Image Quiz: Help a cat's urinary tract get back on the right track

March 25, 2019
Jessica Romine, DVM, DACVIM

Jessica Romine, DVM, DACVIM, is a small animal internal medicine specialist at BluePearl Veterinary Partners in Southfield, Michigan. She has a special interest in interventional radiology and advanced imaging procedures.

Examine the ultrasonograms, study the exam findings, and see if you can name the cause in this feline patient with hematuria and recurrent UTIs.

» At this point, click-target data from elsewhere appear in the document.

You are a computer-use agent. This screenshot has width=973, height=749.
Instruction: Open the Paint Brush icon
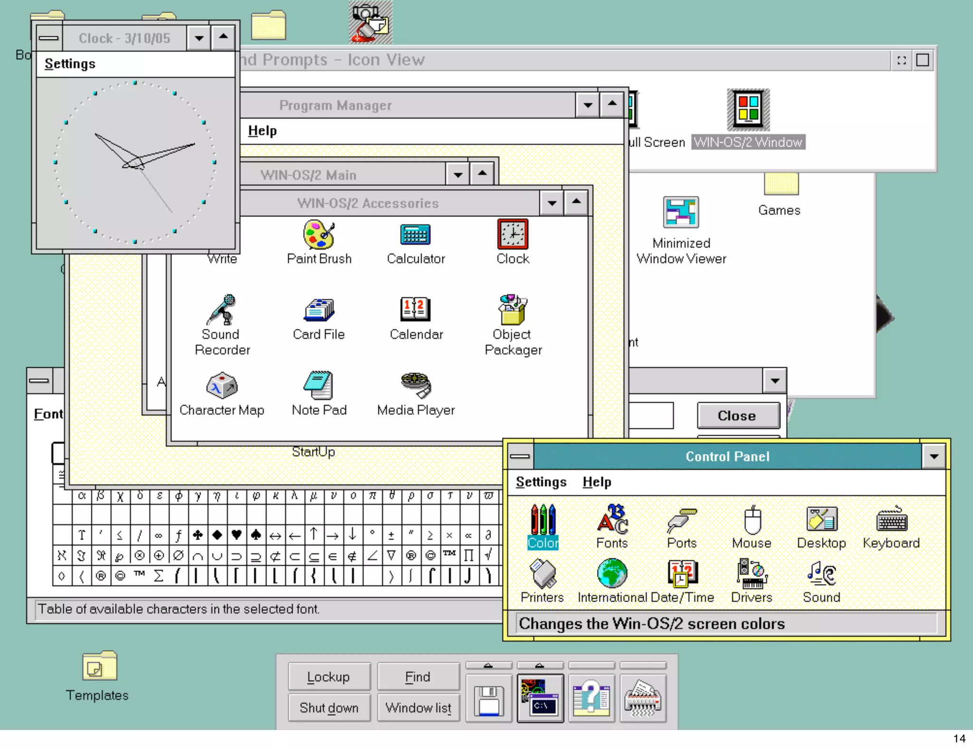[x=319, y=235]
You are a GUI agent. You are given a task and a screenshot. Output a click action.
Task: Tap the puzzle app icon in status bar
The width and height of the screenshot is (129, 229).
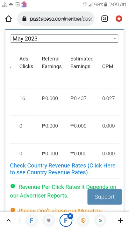[24, 4]
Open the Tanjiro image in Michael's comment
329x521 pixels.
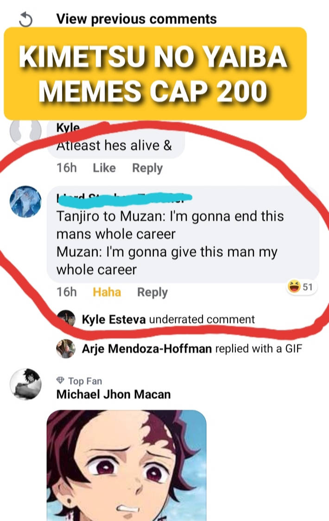pos(127,465)
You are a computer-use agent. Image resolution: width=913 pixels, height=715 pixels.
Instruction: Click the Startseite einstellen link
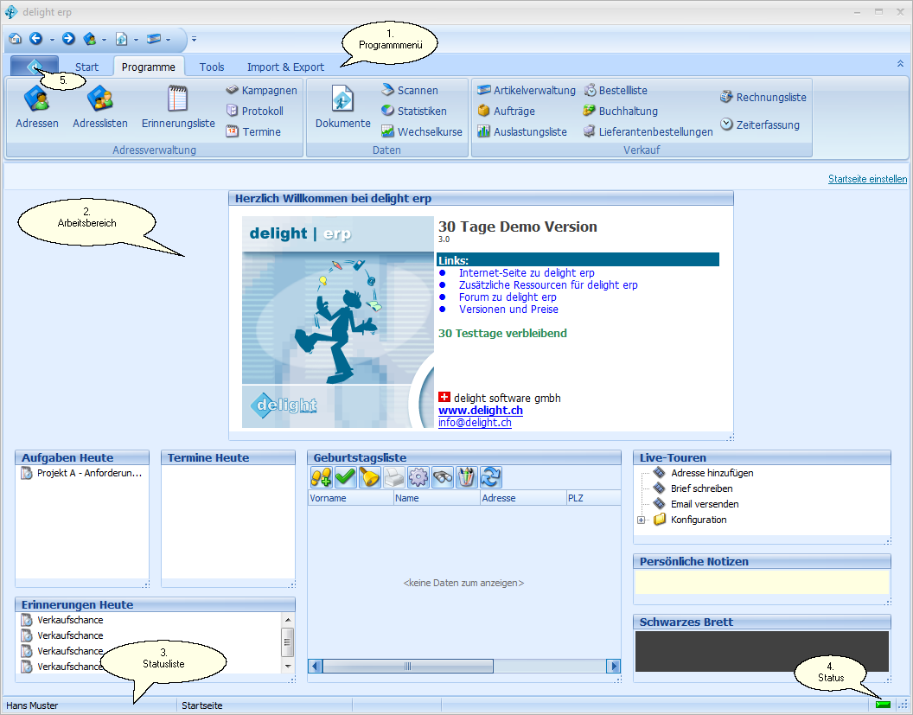coord(867,179)
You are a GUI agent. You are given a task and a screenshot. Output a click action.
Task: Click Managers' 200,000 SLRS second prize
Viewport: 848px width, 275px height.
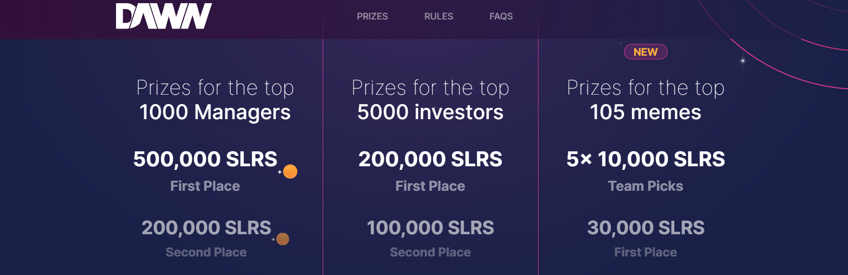tap(206, 227)
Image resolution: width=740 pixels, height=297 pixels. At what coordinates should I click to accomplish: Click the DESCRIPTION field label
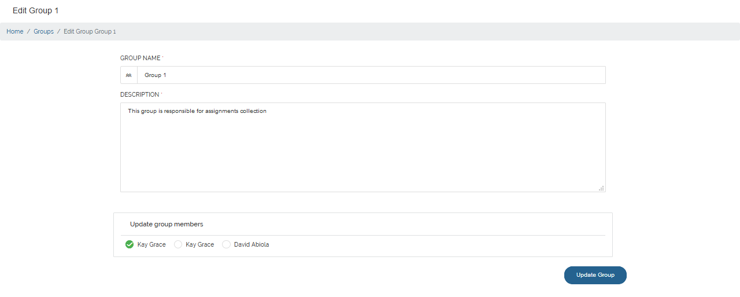139,94
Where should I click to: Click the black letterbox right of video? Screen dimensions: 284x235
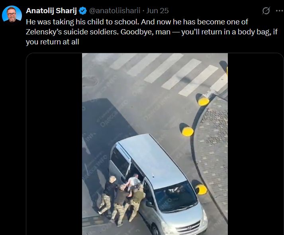(x=255, y=144)
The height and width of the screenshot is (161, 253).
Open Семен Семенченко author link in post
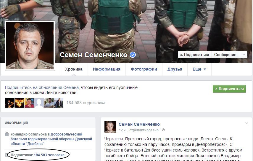(139, 124)
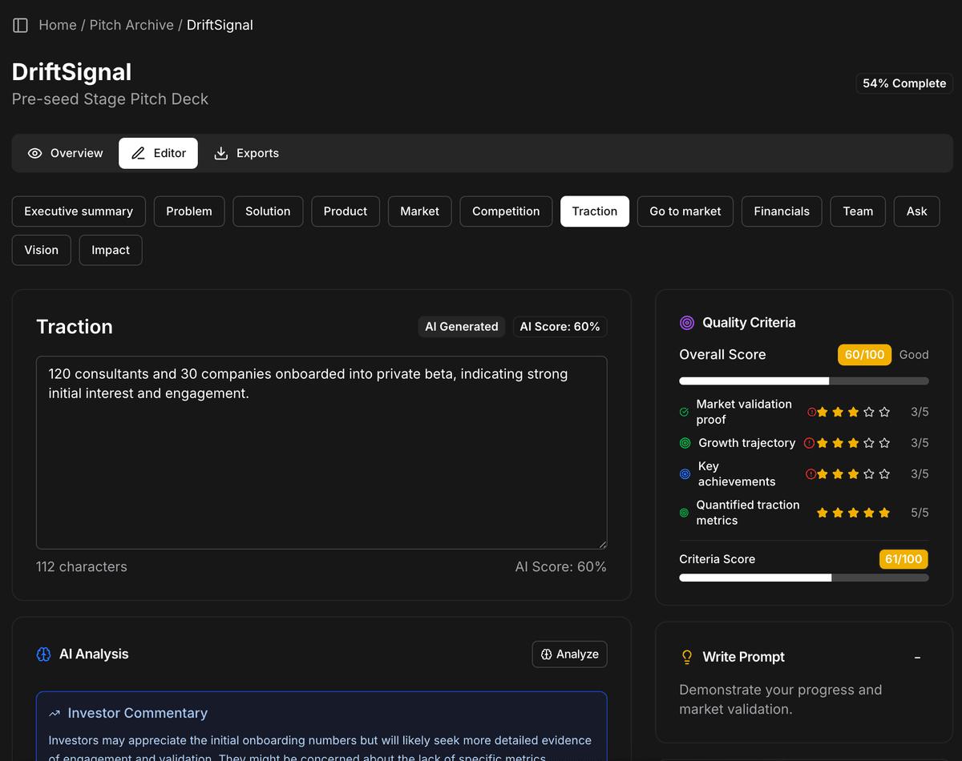Click the red warning icon beside Key achievements
The width and height of the screenshot is (962, 761).
tap(810, 474)
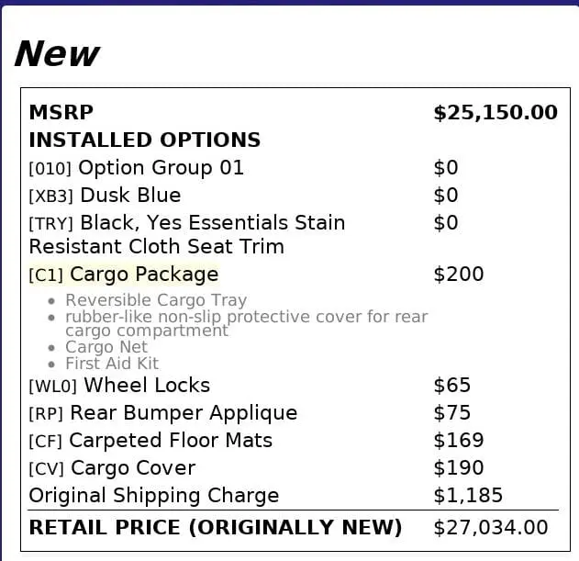Click the Cargo Net bullet item
This screenshot has width=579, height=561.
click(x=106, y=347)
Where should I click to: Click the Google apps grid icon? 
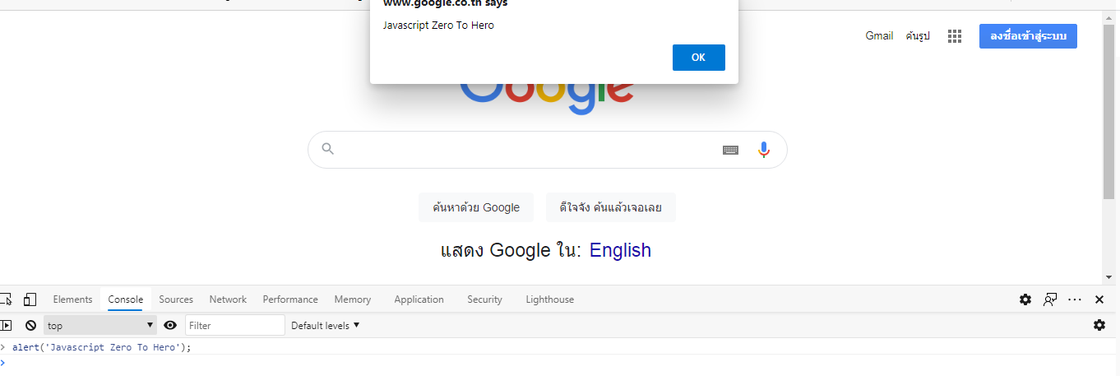coord(955,36)
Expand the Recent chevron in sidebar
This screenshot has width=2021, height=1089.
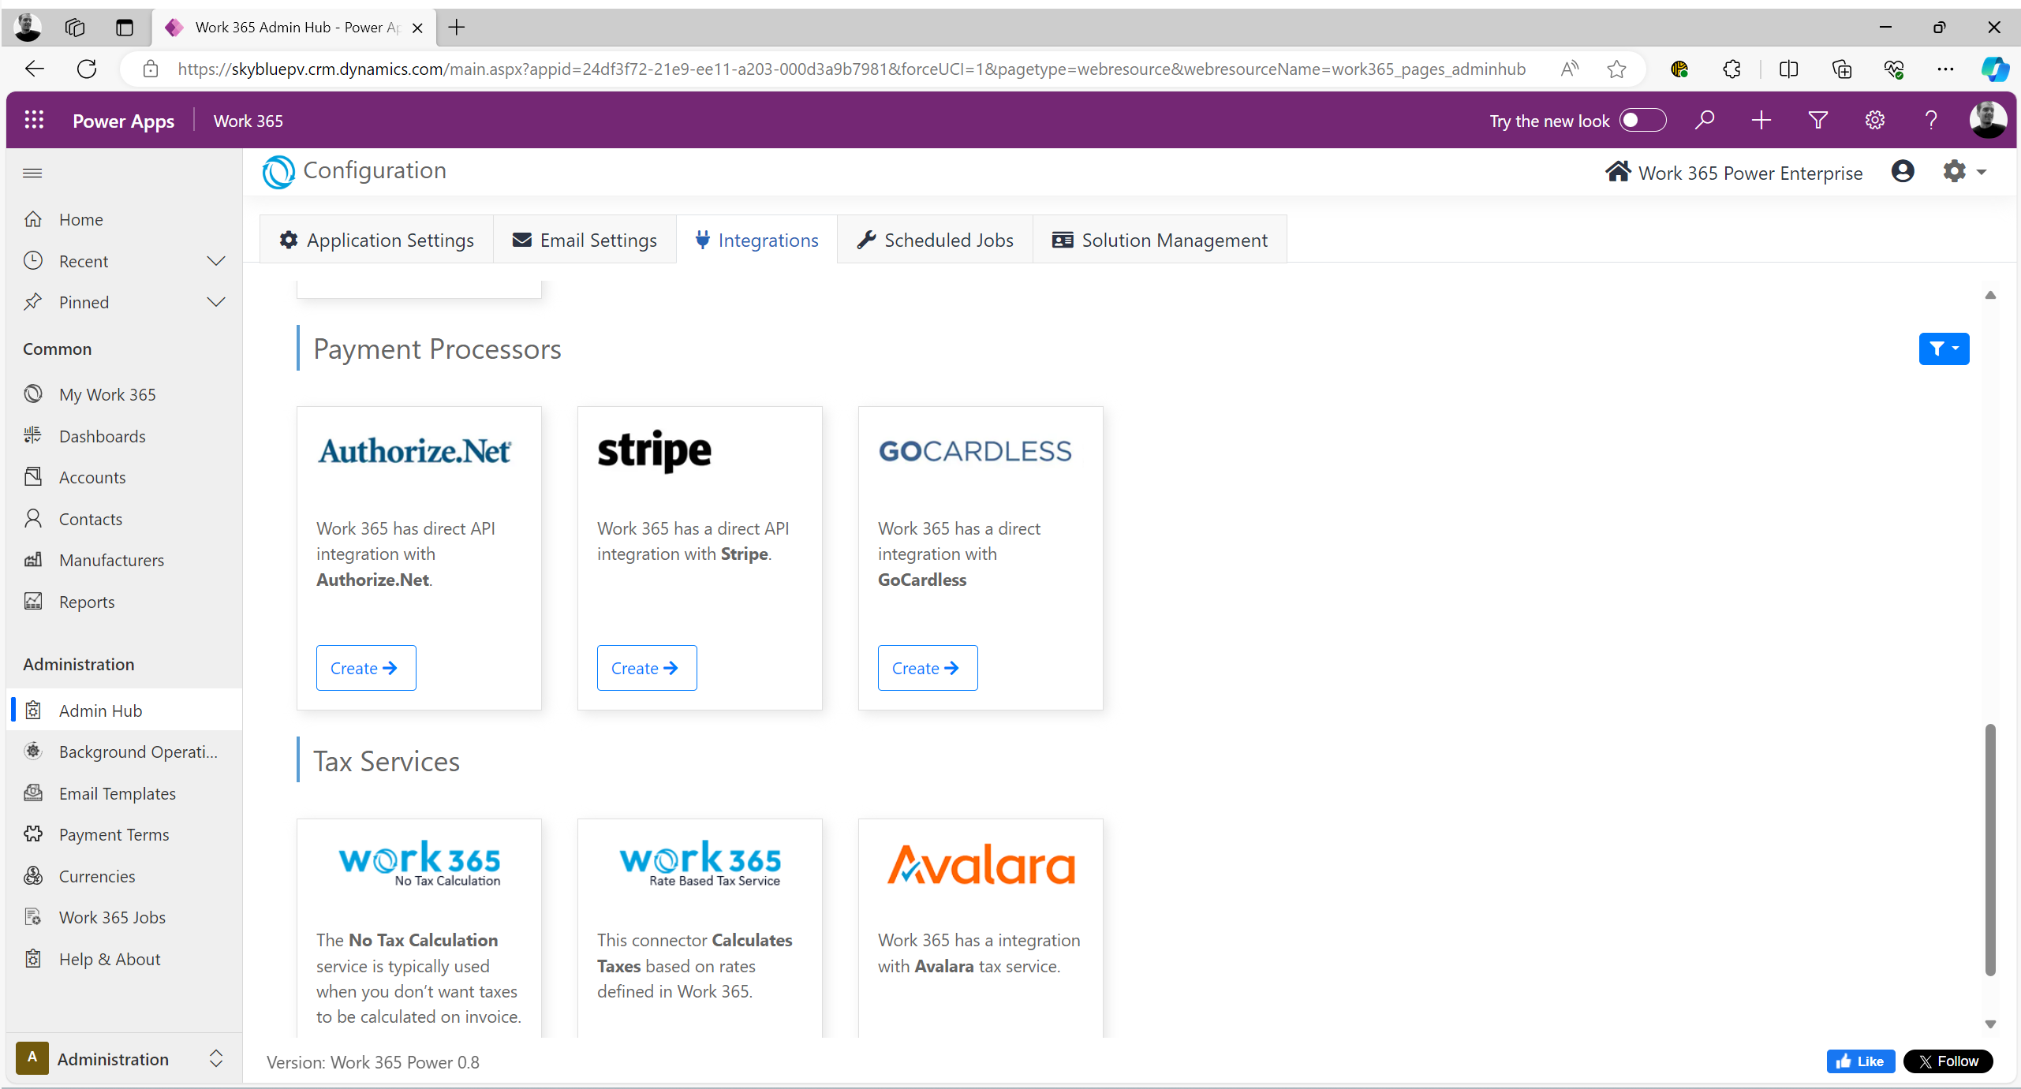(216, 261)
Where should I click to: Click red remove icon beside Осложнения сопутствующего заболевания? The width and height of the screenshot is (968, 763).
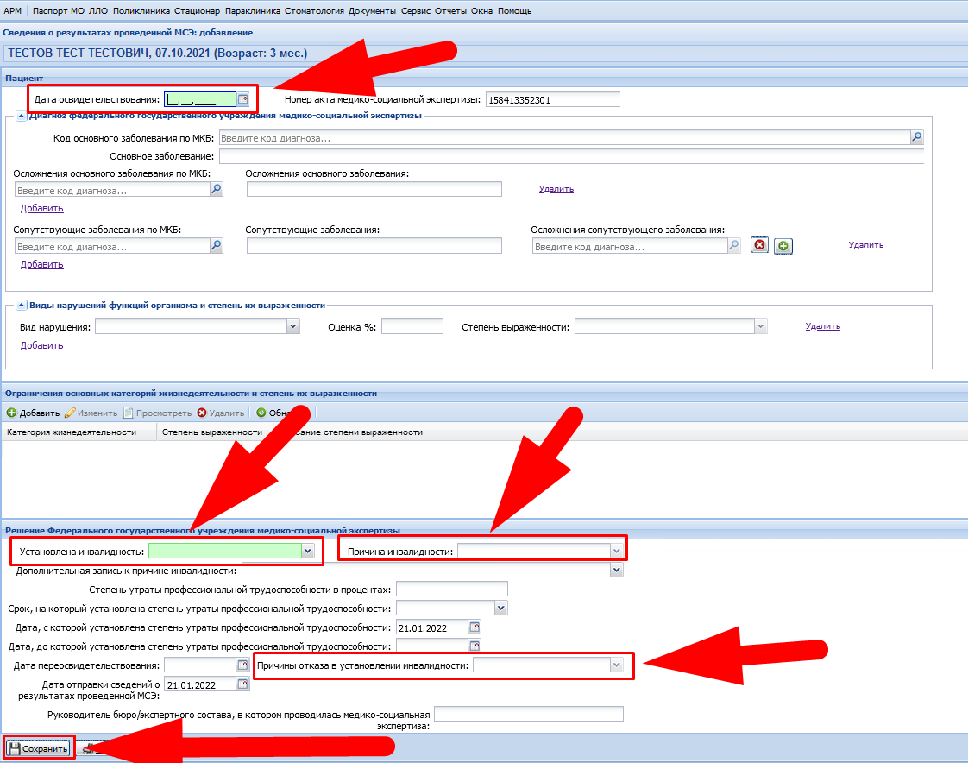coord(759,246)
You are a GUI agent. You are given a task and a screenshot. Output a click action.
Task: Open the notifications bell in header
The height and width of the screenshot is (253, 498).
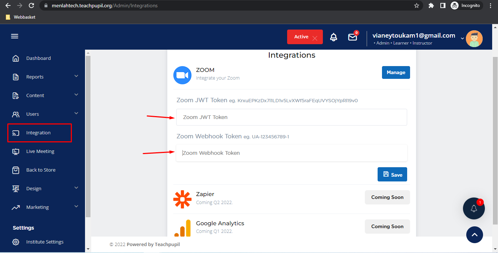click(333, 37)
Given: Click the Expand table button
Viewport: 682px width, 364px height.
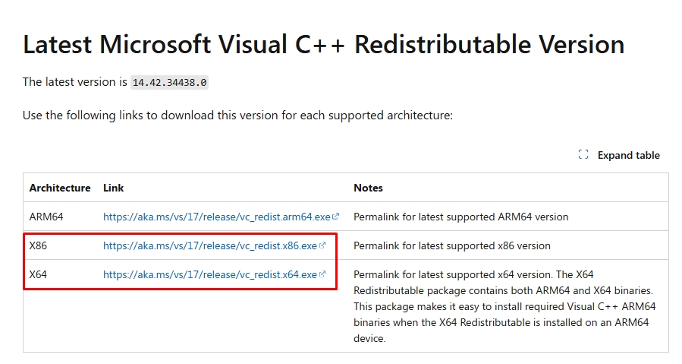Looking at the screenshot, I should point(619,155).
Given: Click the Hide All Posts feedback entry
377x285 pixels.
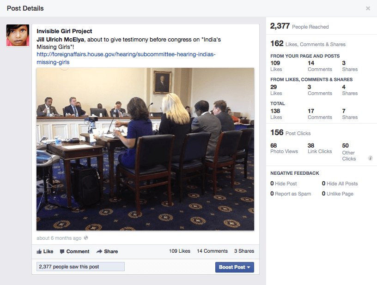Looking at the screenshot, I should click(341, 184).
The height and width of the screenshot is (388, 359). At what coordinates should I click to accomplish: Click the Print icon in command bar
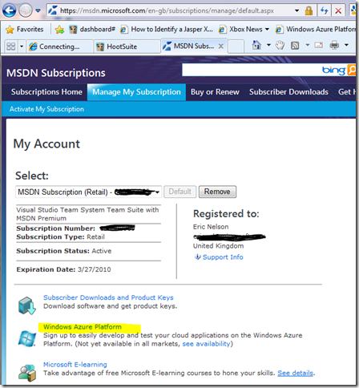click(x=334, y=45)
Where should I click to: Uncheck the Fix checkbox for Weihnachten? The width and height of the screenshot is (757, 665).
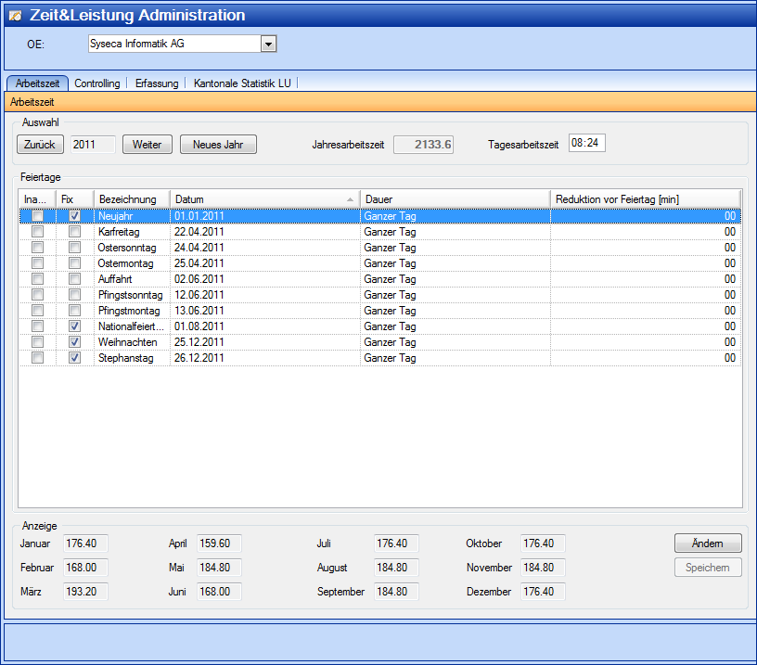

A 7-year-old male neutered domestic shorthaired cat presented for evaluation of chronic hematuria and recurrent urinary tract infections.

The back story

The cat had undergone a perineal urethrostomy surgery four years prior to presentation. Previously, the cat had developed a multi-drug-resistant Staphylococcus pseudintermedius infection that was cleared with chloramphenicol. Clinical signs consisting of hematuria, dysuria and stranguria began to recur four months prior to presentation and had shown only transient improvement with orbifloxacin, cefovecin, buprenorphine and robenacoxib.

Current findings

The results of a complete blood count and a serum chemistry profile were normal, and a urinalysis identified a urine specific gravity of 1.030, a pH of 8.5, marked cocci (> 40/hpf), 4+ magnesium ammonium phosphate crystalluria, > 100 RBCs/hpf and 10 to 15 WBCs/hpf.

Ultrasonographic findings:

Quiz time!

What is your diagnosis based on this history and ultrasonographic images of the urinary bladder?

a. Stricture of the perineal urethrostomy stoma

b. Encrusting cystitis

c. Lymphosarcoma of the urinary bladder

d. Feline lower urinary tract disease (feline idiopathic cystitis)

 

 

The correct answer is b. Encrusting cystitis

Hyperechoic adherent mineral covering enter luminal mucosa (arrow). Asterisk denotes small lumen.The cat's urinary bladder is very small with minimal lumen present and the cranioventral wall is thickened, hypoechoic and irregular. There is mineral adhered to the surface of the entire urinary bladder wall. These findings are consistent with Corynebacterium-induced encrusting cystitis.

A direct urine culture yielded only Enterococcus faecalis, but a deep bladder wall culture yielded Enterococcus species, Escherichia coli, and Corynebacterium urealyticum. The cat was initially treated with chloramphenicol, but after becoming azotemic, he was hospitalized on intravenous fluids and amikacin (the only other available antibiotic options based on extended-spectrum culture), and underwent cystotomy for bladder wall débridement. Urinary signs resolved one week after surgery and remained resolved three months later.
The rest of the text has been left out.